Indonesian environmentalist

Aleta Baun is an Indonesian environmental activist. She has been described as the Indonesian Avatar.

She won the 2013 Goldman Environmental Prize for organizing hundreds of local villagers to peacefully occupy marble mining sites in “weaving protests,” to stop destruction of sacred forest land on Mutis Mountain on the island of Timor.

== Biography ==
A leader of indigenous Mollo people, she was born to a family of farmers. Having lost her mother at a young age, she was raised by other women and elders in the village who taught her to respect the environment as a source of their spiritual identity and livelihood. As a community leader sharing traditional knowledge, she eventually became known as “Mama Aleta.”

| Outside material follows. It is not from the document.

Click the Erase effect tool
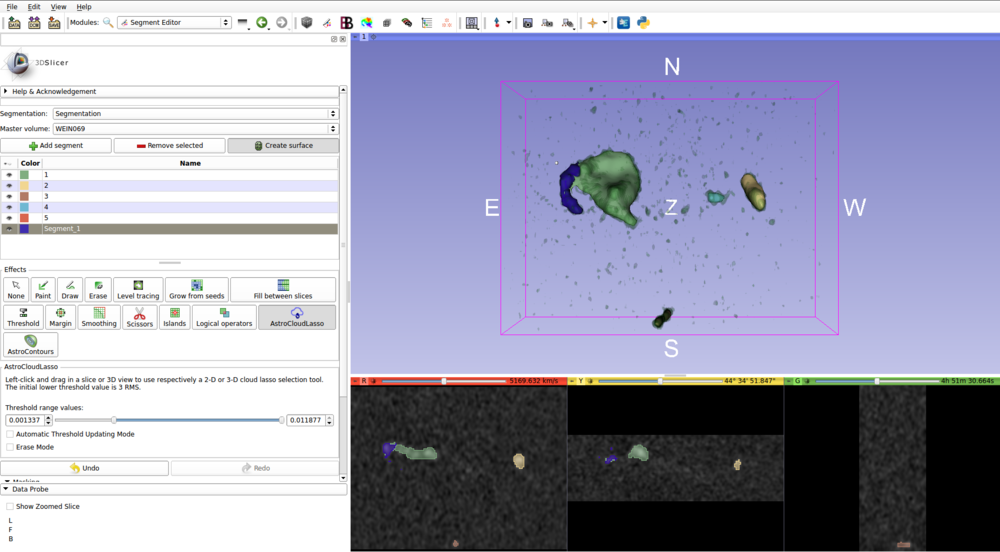The height and width of the screenshot is (552, 1000). pos(98,289)

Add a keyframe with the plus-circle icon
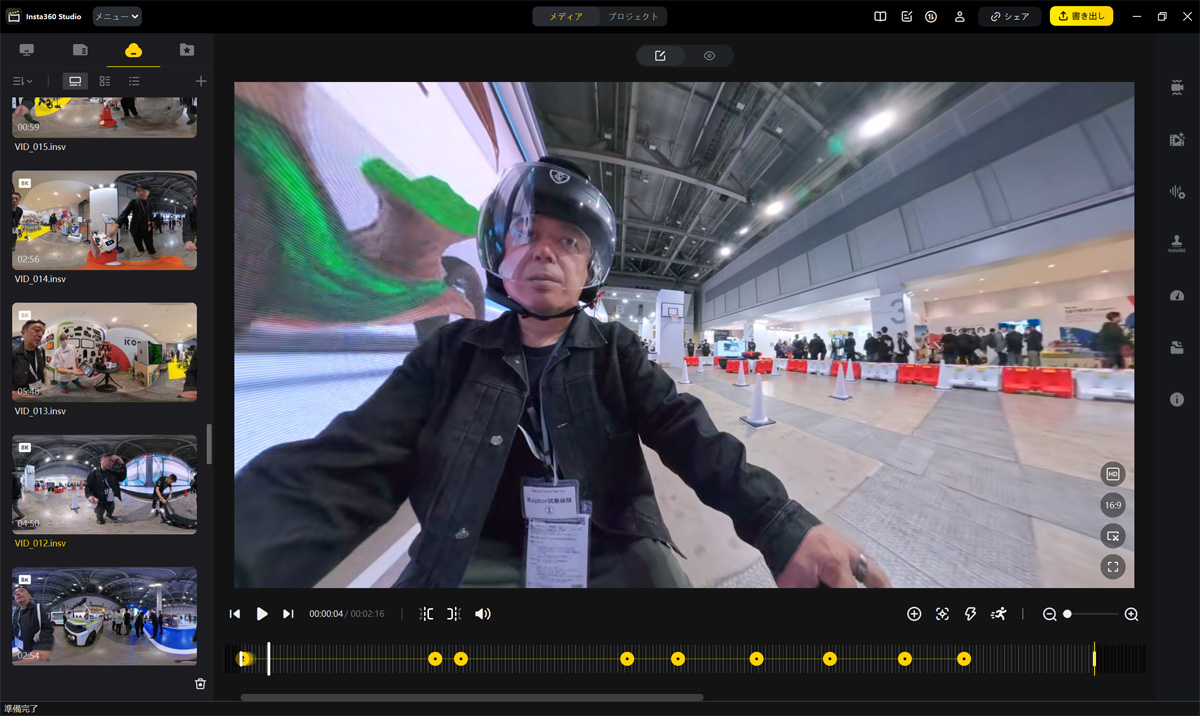913,614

Mama Aleta's work made her a target for the mining interests and local authorities, who put a price on her head. After surviving an assassination attempt, Mama Aleta went into hiding in the forest with her baby.

Despite intimidation, Mama Aleta grew the movement to include hundreds of villagers. It culminated in a weaving occupation where 150 women spent a year sitting on the marble rocks at the mining site, quietly weaving their traditional cloth in protest. Because women were traditionally responsible for getting food, dye and medicine from the mountains, mining in these mountains would have directly impacted their livelihoods. While the women protested at the mine, the men provided domestic support at home, cooking, cleaning and caring for the children.

In the face of the villagers’ peaceful and sustained presence, marble mining became an increasingly untenable endeavor for the companies involved. Public awareness of the weaving occupation was growing, and Indonesian government officials took notice. By 2010, the mining companies, reacting to the pressure, halted mining at all four sites within the Mollo territories and abandoned their operations.

Mama Aleta now helps communities across West Timor to map their traditional forests. She works in water security and indigenous peoples natural resource management and land rights. She said to the Jakarta Post:
“We especially want to conserve the upstream region of our territory because it is a watershed for the entire island. We are considering a joint title for our three communities and placing the land under collective ownership of the communities”. To help with this, she obtained a law degree in 2011 from Universitas Tritunggal Surabaya.

In 2014, Aleta Baun was elected as a member of the regional council (regional parliament) in East Nusa Tenggara. According to the advocacy group Peace Women Across the Globe (PWAG) activist Olin Monteiro, Baun founded an anti-mining organization and has promoted weaving with more environmentally friendly, natural yarns.